In a previous study, I looked experimentally at the effect of muscle fatigue on endurance performance. So, if I pre-fatigue your muscles before I put you on a bike and ask you to do an endurance test, your endurance performance will be reduced. But the effect was relatively small. It was a 16 percent reduction in time to exhaustion. In a time to exhaustion test, a 16 percent reduction in performance is a small result. In a time trial (it’s unpublished but we did the same thing) we had a 3 percent reduction in performance, which is also a small reduction. That study made me think about whether fatigue is the limiting factor. I reduced muscle function to the same level that people have after an endurance test. So, if muscle fatigue was the limiting factor, they shouldn’t have been able to even start the test. Instead, they latest only a couple of minutes less. So that started to put doubts in my mind.
But if muscle fatigue doesn’t cause exhaustion, why does muscle fatigue reduce performance? The reason is simple. If you cycle with muscle fatigue, your perception of effort will increase simply because, if you have fatigued muscles, in order to produce the same power output [as when your muscles are not fatigued], you will have to recruit the muscles more.

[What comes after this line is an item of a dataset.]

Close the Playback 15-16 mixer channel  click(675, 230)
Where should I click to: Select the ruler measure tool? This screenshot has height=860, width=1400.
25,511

The main stimulus for perception of effort is how much we are recruiting our muscles—leg muscles or inspiratory muscles. So if I am forced by having fatigued muscles, or even damaged muscles, to increase my muscle recruitment, I will perceive that as an increase in effort, and that increase in effort will make me reach my maximal level of effort and stop earlier than when I don’t have muscle fatigue. So muscle fatigue does have an effect on performance, but it is indirect. It is not a direct effect as traditionally assumed.
I did another study where, instead of using muscle fatigue, I used mental fatigue. The effect of mental fatigue on performance was the same as muscle fatigue. You wouldn’t think so. Why does playing a video game for 90 minutes reduce your endurance performance as much as muscle fatigue? It doesn’t make any sense according to the traditional model, but it actually makes perfect sense in terms of my model. I don’t know exactly what the mechanisms are, but during the cognitive task, I induced some changes in the brain that made my subjects perceive the effort required to cycle as being higher than in the normal condition. You see, it doesn’t matter why perception of effort is increased or decreased. Everything that has an effect on perception of effort will have an effect on performance.